Was für eine provokative Ansage! Galt doch bis vor Kurzem, dass nur sicher ist, was man in den eigenen vier Wänden lagert und dazu den Schlüssel eigenhändig sicher verwahrt. Der Zugang zu den Servern und Datenbanken ist mit dicken Mauern und schweren Türen abgeriegelt – ein Eindringen gilt als schier unmöglich.

Gerade IT-Sicherheitsverantwortliche von stark regulierten Unternehmen in der Finanz-, Pharma- und Chemiebranche haben sich bis vor Kurzem nicht vorstellen können, jemals mit businesskritischen Daten und Systemen in eine Cloud zu gehen. Von einer mit Perimeter geschützten Umgebung hinein in ein Zero-Trust-Umfeld wie die Cloud. «Nur über meine Leiche!», wurde hier und dort beherzt verkündet!
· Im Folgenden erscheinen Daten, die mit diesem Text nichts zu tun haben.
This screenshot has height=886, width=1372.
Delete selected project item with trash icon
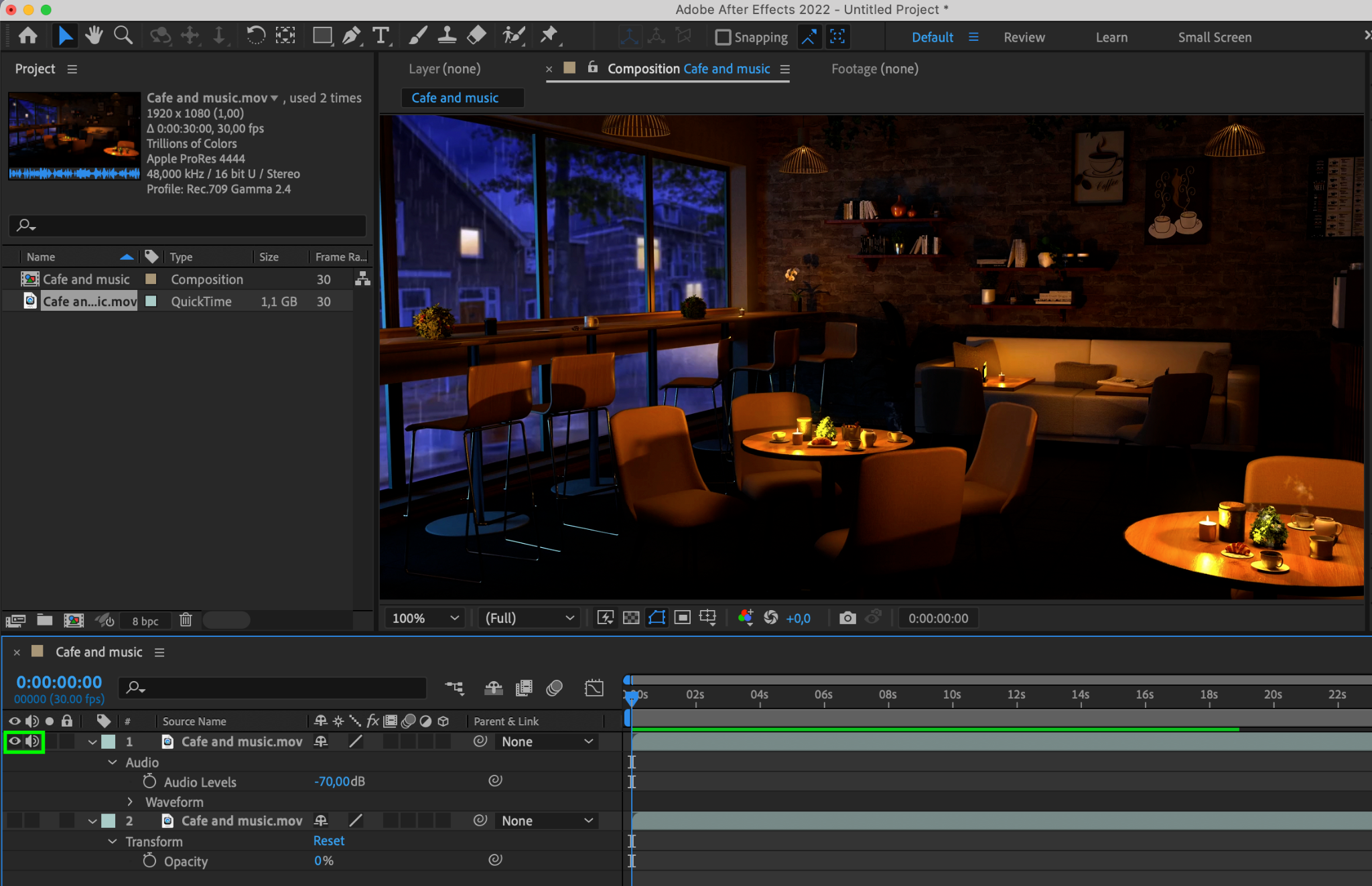coord(186,621)
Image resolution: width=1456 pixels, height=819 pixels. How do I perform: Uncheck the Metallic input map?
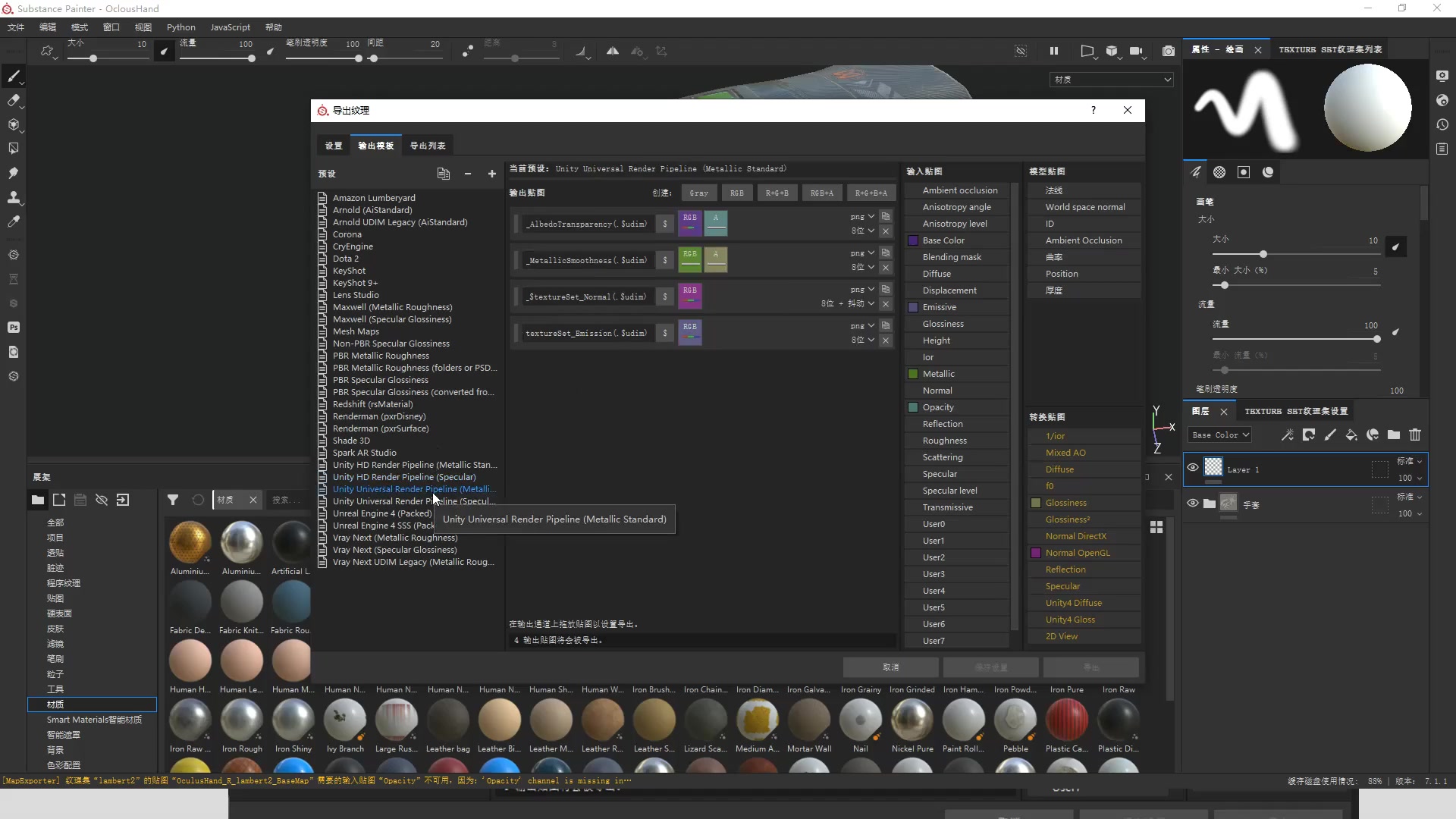coord(913,373)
Nun, die Erde dreht sich bekanntlich weiter. Das Business will von den Entwicklungen der Technologie profitieren und setzt sich wie gewohnt wieder einmal durch. Allen Bedenken zum Trotz werden Cloud-Dienste unabhängig der Branche mehr und mehr in Anspruch genommen. Nur bei den Kronjuwelen zögern die meisten Unternehmen noch, den letzten Schritt in die Cloud tatsächlich zu gehen. Denn was man praktisch täglich hört und liest in Bezug auf Cyberkriminalität und Datenlecks, lässt die Unternehmen in letzter Konsequenz doch lieber zu­warten.
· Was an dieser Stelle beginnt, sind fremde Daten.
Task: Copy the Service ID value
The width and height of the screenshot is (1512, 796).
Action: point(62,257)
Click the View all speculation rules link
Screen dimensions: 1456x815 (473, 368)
Ja, der Welt des Internets ist grundsätzlich nicht zu trauen. Es ist, wie wenn man die eigenen Kinder allein in eine Grossstadt oder gar in ein fremdes Land entsenden würde. Es lauern viel zu viele Gefahren und nicht alle meinen es gut mit einem. Dann doch lieber alle zuhause unter Aufsicht bleiben. Nun, so einfach ist es in der Internetwelt nicht. Es ist ein Kampf zwischen physischem und logischem Schutz. In der heutigen stark vernetzten Welt, in der Datenautobahnen in die Rechenzentren gelegt werden, damit jeder einzelne Mitarbeiter mit seinen eigenen Geräten unabhängig von seinem Standort darauf zugreifen kann und nebenbei noch seine privaten Whatsapp-Chats schreibt, nützen alle Security-Zonen im Gebäude wenig bis gar nichts. Und um dem logischen Kampf Herr zu werden, reichen die Budgets und die Spezialisten im eigenen Hause bei Weitem nicht mehr aus. Man ist schlichtweg überfordert, beim Wettlauf der Internet-Rüstungsindustrie Schritt zu halten. Es ist eine stetige Risikoabwägung, was mit begrenzten Mitteln irgendwie noch geschützt werden kann.
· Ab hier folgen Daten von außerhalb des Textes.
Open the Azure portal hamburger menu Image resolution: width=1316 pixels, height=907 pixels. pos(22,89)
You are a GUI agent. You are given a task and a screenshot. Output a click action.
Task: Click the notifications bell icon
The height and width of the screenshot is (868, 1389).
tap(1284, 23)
Die Einzigen, die hier einigermassen dem Wettlauf der Cyberkriminalität etwas entgegenzusetzen haben, sind – es ist kaum zu glauben – die gros­sen Cloud-Service-Provider. Dieser geballten Kraft an Sicherheitsspezialisten und der permanent im Alltag eingeübten Verfahren kann aus eigener Kraft nichts Gleichwertiges entgegengesetzt werden. Wer also wirklich seine Kronjuwelen gesichert haben will, überlegt sich rasch einen Weg in die Cloud.